**INSTRUCTIONS TO FOLLOW**
The following data is to be repeated exactly, its pictures excluded.

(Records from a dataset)
──────────────────────────────

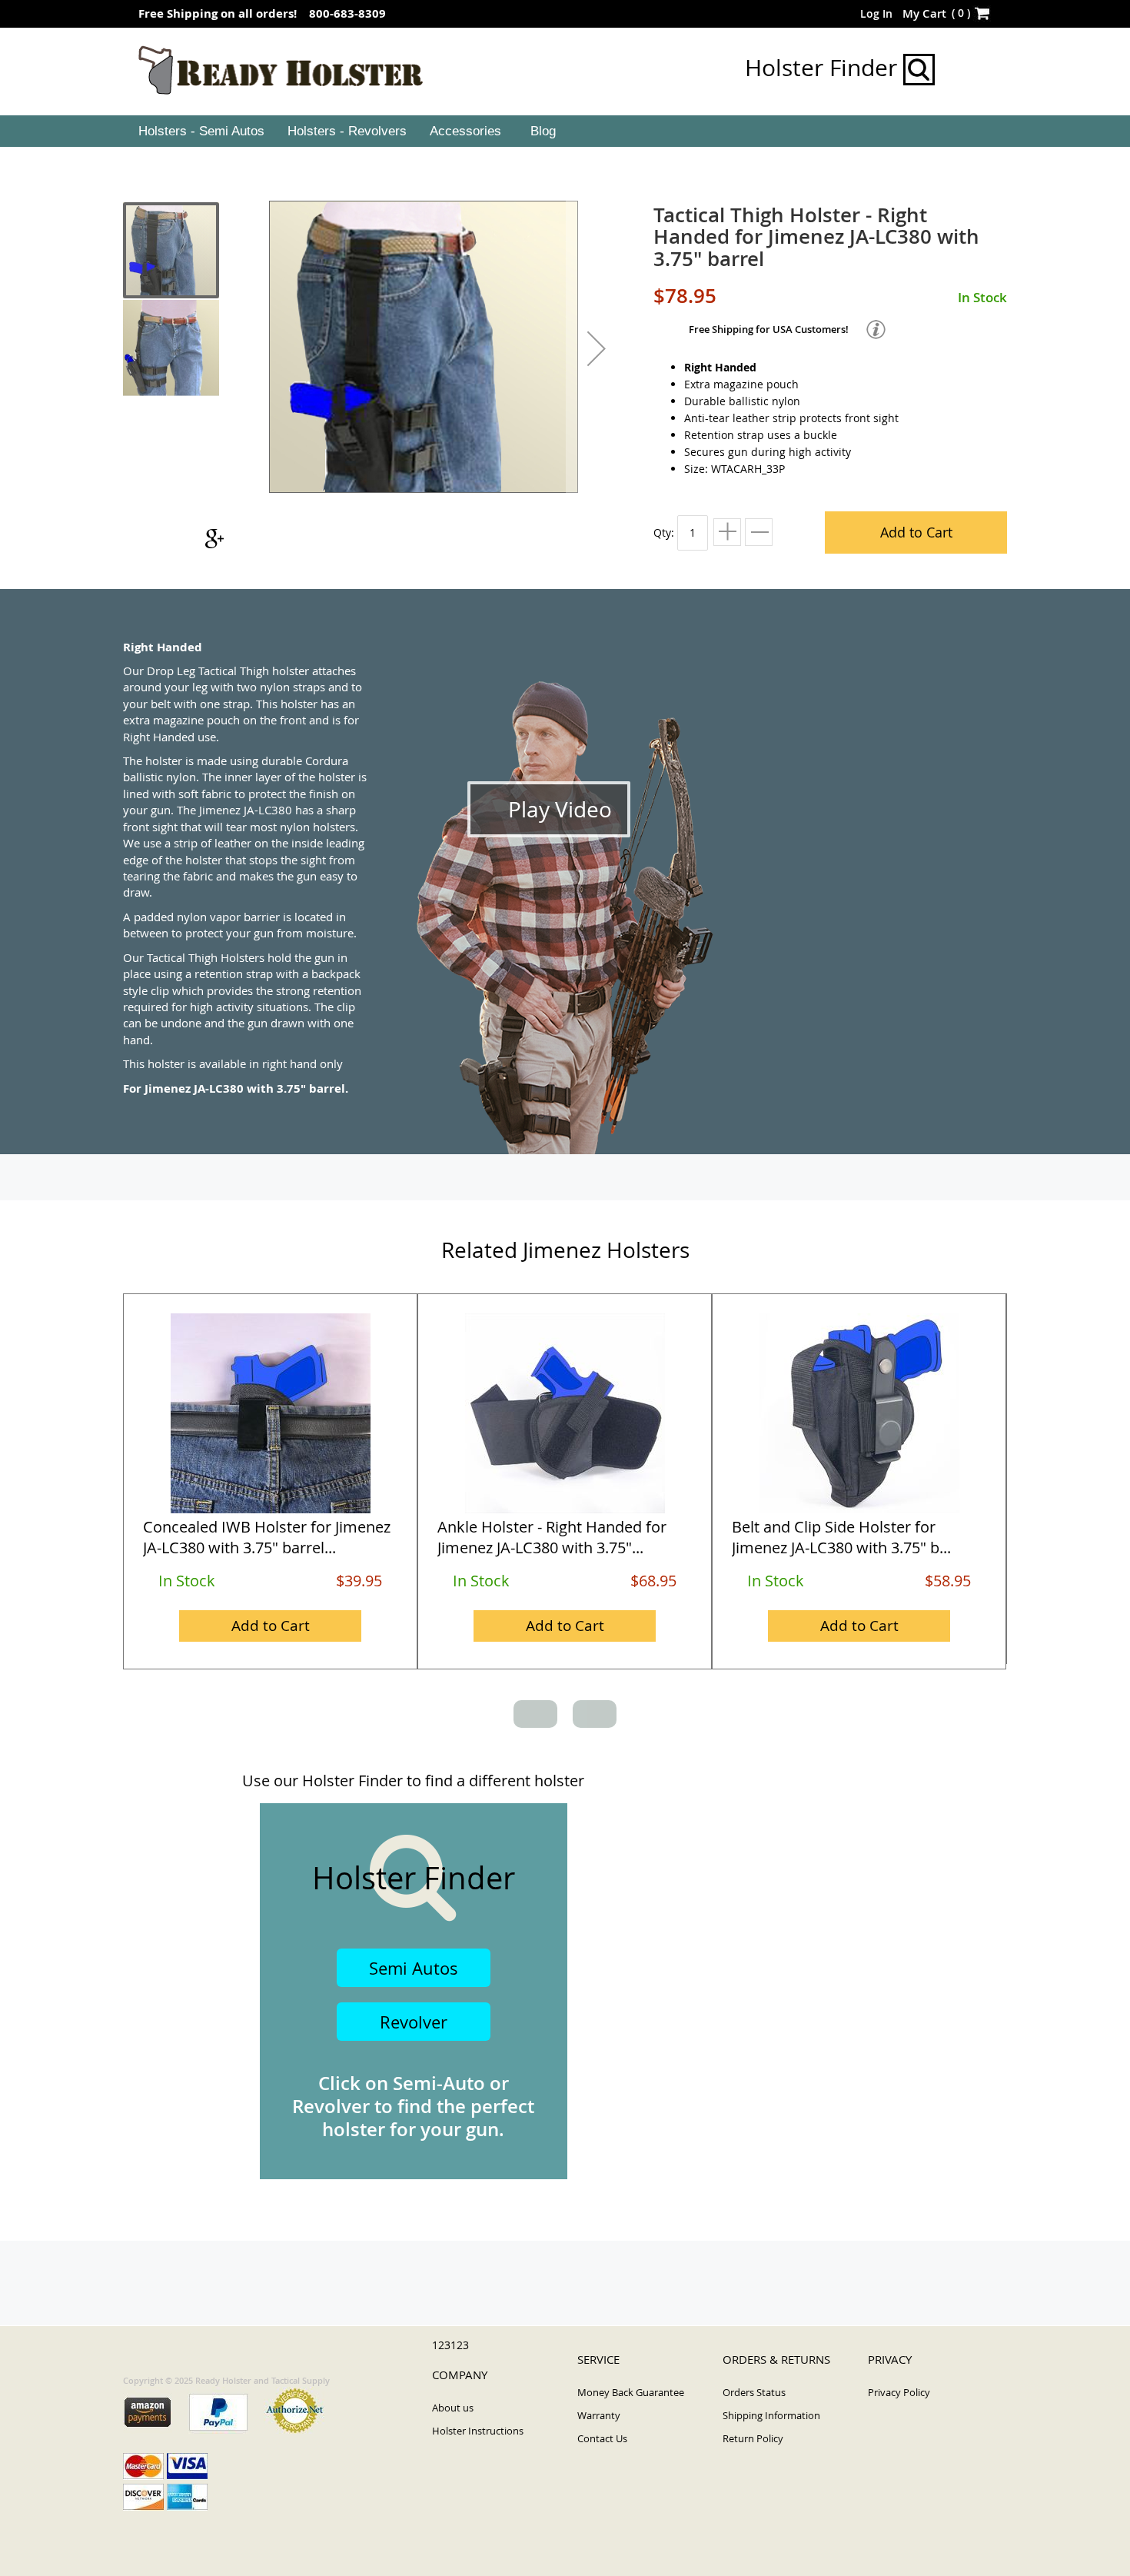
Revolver (413, 2022)
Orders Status (754, 2392)
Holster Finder (824, 67)
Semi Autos (413, 1968)
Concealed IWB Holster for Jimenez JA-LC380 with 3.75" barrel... (267, 1537)
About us (453, 2408)
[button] (596, 348)
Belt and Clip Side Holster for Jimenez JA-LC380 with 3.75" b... (841, 1537)
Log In (876, 13)
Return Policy (753, 2438)
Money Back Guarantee (630, 2392)
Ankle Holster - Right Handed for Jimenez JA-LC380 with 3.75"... (551, 1537)
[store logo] (281, 70)
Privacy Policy (899, 2392)
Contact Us (602, 2438)
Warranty (598, 2415)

──────────────────────────────

**EXERCISE SOLUTION**
Revolver (413, 2022)
Orders Status (754, 2392)
Holster Finder (824, 67)
Semi Autos (413, 1968)
Concealed IWB Holster for Jimenez JA-LC380 with 3.75" barrel... (267, 1537)
About us (453, 2408)
[button] (596, 348)
Belt and Clip Side Holster for Jimenez JA-LC380 with 3.75" b... (841, 1537)
Log In (876, 13)
Return Policy (753, 2438)
Money Back Guarantee (630, 2392)
Ankle Holster - Right Handed for Jimenez JA-LC380 with 3.75"... (551, 1537)
[store logo] (281, 70)
Privacy Policy (899, 2392)
Contact Us (602, 2438)
Warranty (598, 2415)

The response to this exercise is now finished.